The employee, in preparing to return to work, submitted a request that she be able to work from home five days a week. It took the employer two months to reply, but ultimately it denied her request but offered her a compromise of taking an extended unpaid leave. Various proposals went back and forth between the parties. The final position of the employee was that she wanted to work from home full-time, citing the benefits of breastfeeding and a note from her doctor supporting her desire. The final position of the employer was that she could take an extended unpaid leave, work part-time or work from home one day a week.
The union argued that the failure of the employer to grant her request amounted to discrimination on the basis of sex and family status. The adjudicator strayed from previous decisions[2] in finding that if there was discrimination related to breastfeeding, it would not be a form of sex discrimination. He distinguished the ability to lactate from the choice to breastfeed (which he cited as one way to nourish a child, in addition to bottle feeding and pumping). The adjudicator found breastfeeding to be better tied to family status.

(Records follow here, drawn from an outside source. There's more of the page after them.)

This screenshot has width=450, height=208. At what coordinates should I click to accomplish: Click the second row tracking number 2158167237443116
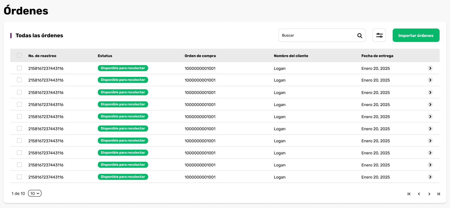click(46, 80)
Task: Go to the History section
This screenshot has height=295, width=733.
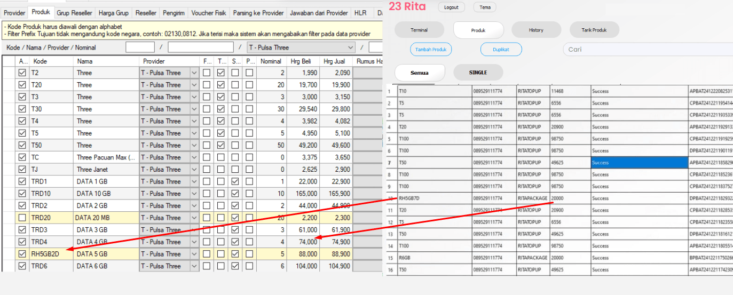Action: coord(536,30)
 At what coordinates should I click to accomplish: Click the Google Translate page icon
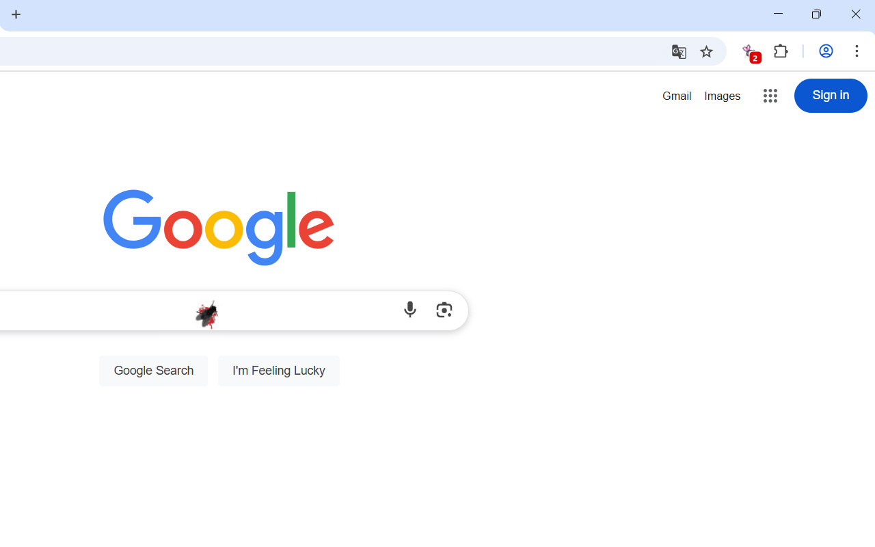coord(679,51)
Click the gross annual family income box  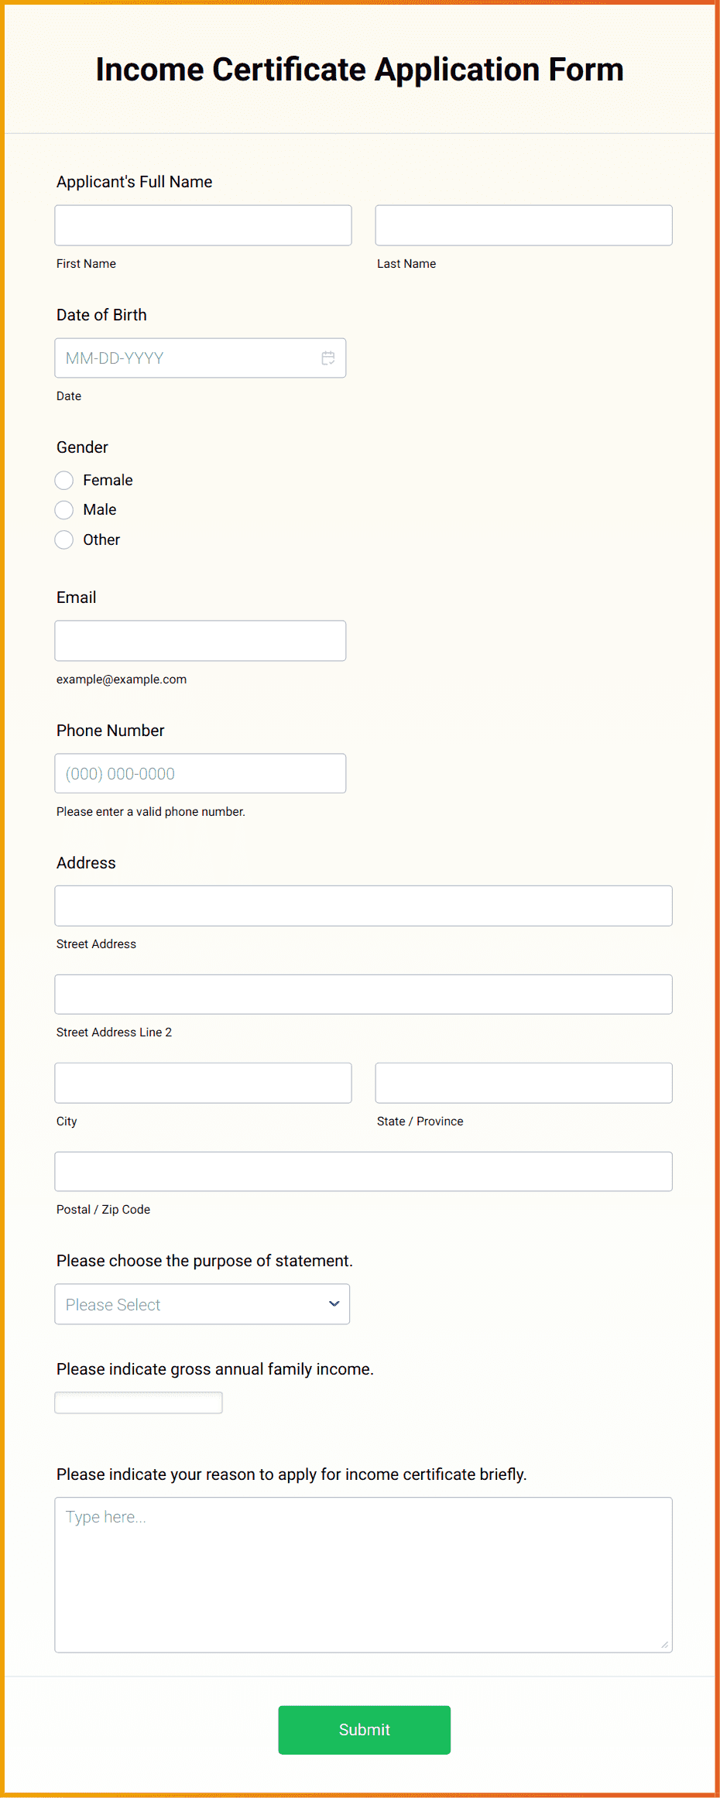coord(138,1402)
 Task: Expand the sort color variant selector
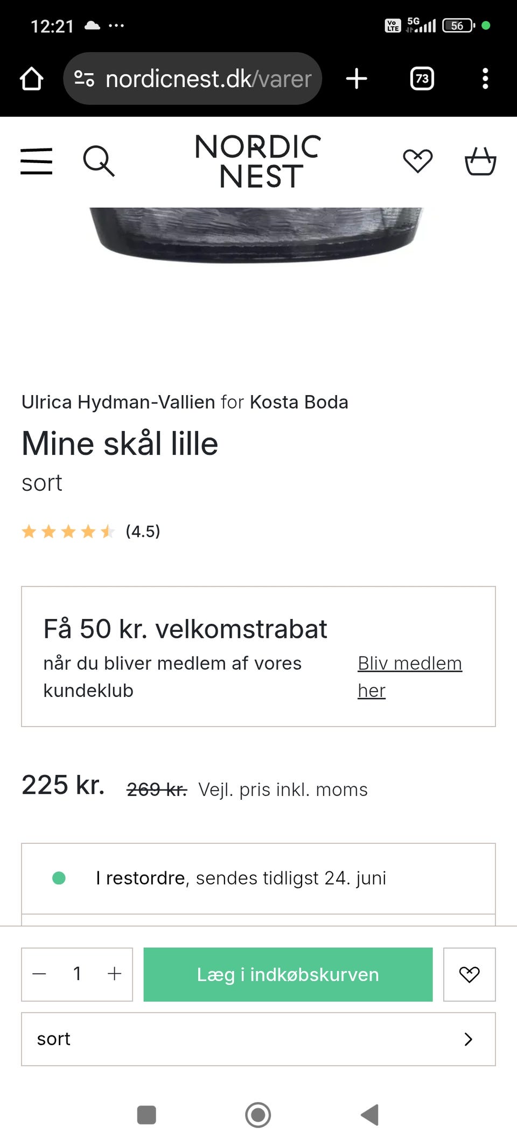coord(259,1039)
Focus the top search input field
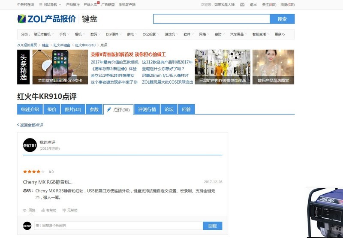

The union’s argument on the basis of family status was that breastfeeding stems from a woman’s status as a parent with obligations pertaining to the care and nourishment of her child. The union argued that this situation passed the four part test set out in Canada (Attorney General) v. Johnstone[3] in that:
- a child was under her care and supervision;
- the childcare obligation engaged her legal responsibility for the child;
- she made reasonable efforts to meet these obligations through reasonable alternative solutions; and
- the workplace rule or policy preventing her from working from home full-time interferes in a way that is not trivial or insubstantial with the fulfillment of her obligation.
The adjudicator did not agree and dismissed the grievance. He found that the employee failed on the second stage of the test in that breastfeeding was not a legal responsibility – but rather it was to nourish the child, which could be fulfilled in different ways and the choice to fulfill that responsibility by breastfeeding – was exactly that, a choice, in the absence of any physical condition or acute illness. The adjudicator also found the employee failed the third test in that she had not adequately proven that she made reasonable efforts to fulfill her obligation through reasonable alternatives. In the hearing, the employee testified that she had found a daycare close to the employer’s premise that would accommodate visits by her throughout the day to breastfeed her son. She argued that in order to exercise this option, she would be working just to cover the costs of daycare. The adjudicator found that the cost (which he found was not so disproportionate to impact the employee’s ability to provide other necessities of life to her children) does not make that option unreasonable.
The adjudicator found that no discrimination had occurred, as ultimately there was no need to breastfeed, but rather the desired choice, for which at least one alternative to working from home five days a week existed.
The union has applied for judicial review of this decision.
The adjudicator in this case made it clear that cases like this are very fact specific and a slight change in facts could change the determination as to whether discrimination occurred. For example, had either the mother or child had a medical condition where breastfeeding was more of a necessity than a choice, the outcome may have very likely been different. I also query whether a less onerous request for accommodation had been made, whether the outcome may have been different (ex. allowing the baby at work or travel to the baby throughout the day to breastfeed). As readers will know, family status is a growing and ever changing area of human rights law. With so many new mothers in the workplace, this issue will be sure to continue to get more attention in the future.
[2] See for example, Poirier v. British Columbia (Ministry of Municipal Affairs, Recreation and Housing), [1997] B.C.H.R.T.D. No. 14 (QL).